The Entertainment Book is a region-specific coupon book sold throughout the country. It’s often sold as a part of a fundraiser, where you pay a bit more for the book, but the proceeds go to the school or charity you bought it from.
In July of 2008, my boyfriend ordered the 2008 Entertainment Book for us, and his roommates. We got a super deal – it ended up being like $5, including shipping. I know our savings added up to more than the $5 cost, but now we’re wondering – should we order the 2009 Entertainment Book now, at its higher early-year cost?
Factors to Consider
First of all, we won’t be in the Rochester area all year. The boyfriend is looking at jobs down near DC, and I’m looking at internships all across the northeast. So we’d have to be sure that we’d “earn our money back” by July.
Another question is, “Did we spend more last year because of the Entertainment Book?” Did we go to places we never would have, if it weren’t for the book? Did we overeat or overspend, because of the coupons? I believe the answer is, for us, no. We stuck to our usual ritual of eating out once per week, and we didn’t go out for entertainment more than usual.
The last factor is, of course, how much did we save last year? I wish we’d kept a log of the coupons we used, so that I could offer up 100% accurate statistics (and also, I’m a data junkie). But we didn’t. All I can go by is the expired 2008 Entertainment Book that’s in my hand, and add up the value of the missing coupons.
How Much We Saved in 2008
There were a total of five people taking coupons from our coupon book. Sharing with friends, relatives, and housemates can severely stretch the savings of the Entertainment Book, so I highly recommend sharing.
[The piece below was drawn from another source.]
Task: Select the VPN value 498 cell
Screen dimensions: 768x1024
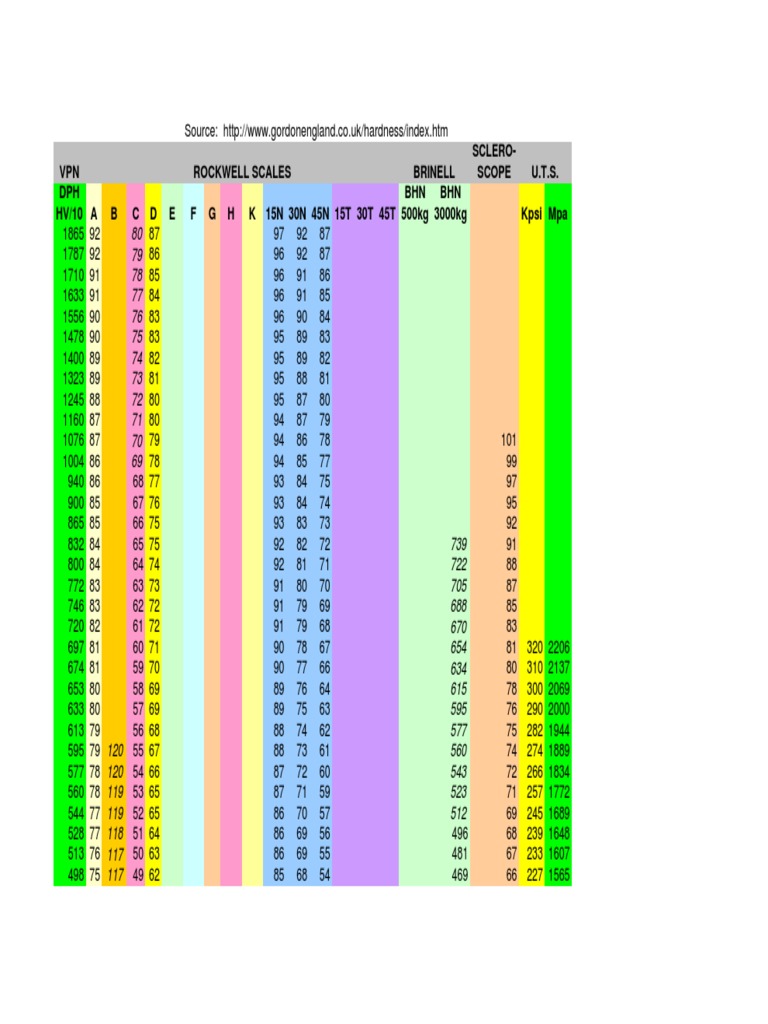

Here are the coupons that we used between July and November 1st, 2008:
Wild Noodles: Buy one entree, get a second free (BOGO). Estimated savings: ~$7.00
Chinese restaurant BOGO entree: ~$6.00
Three hamburger joint BOGOs: ~$12.00
Three pizza place coupons: ~$18.00
Moe’s Southwest grill: (no idea, roommate used it) Guess: >$3.00
Coldstone Creamery BOGO: ~$5.00
Two BOGO rounds of miniature golf: ~$6.00
Buy $10 in arcade tokens, get $10 free: $10
Total: about $67
Based on this, I’d say that the book is definitely worth purchasing at its full price of $30, but even better… the Rochester one is now on sale for $15 (plus $2.79 standard shipping). As I flipped through the book just now, I also saw coupons for places that I know we visited during that time span, but forgot to bring the book of coupons with us – there were even more savings to be had!
Tips for Using the Entertainment Book to Save Money
- Books vary widely by area. Check the Entertainment Book website and make sure there are some coupons for places you actually want to go to in your area, before you buy.
- Flip through the book when you first get it, and pull out coupons for places you visit regularly. Keep these with you and make sure you use them!
- Let roommates or friends rifle through the book occasionally, but keep the book in your car most of the time. I can’t tell you how many coupons went unused simply because the book was at home!
- If you have this conversation a lot: “Where do you want to eat?” “I dunno, where do you want to eat?” (Repeat until end of time), then the book may help. If you’re anything like me, it will remind you of places you wanted to check out, or you’ll see super deals that inspire you to try a new place.
- Don’t eat somewhere just because you have a coupon, or because you feel like you should use more of the coupons in the book. Even with these coupons, most restaurants can’t compete with the price of a home-cooked meal.
- Check online for coupons, as well. The Entertainment Book has online coupons, and you should also look on the company website. Use the best coupon you have, regardless of its origin!
Do you use the Entertainment Book? How good is the one in your area? Any tips to share for getting even more bang for your buck out of the book?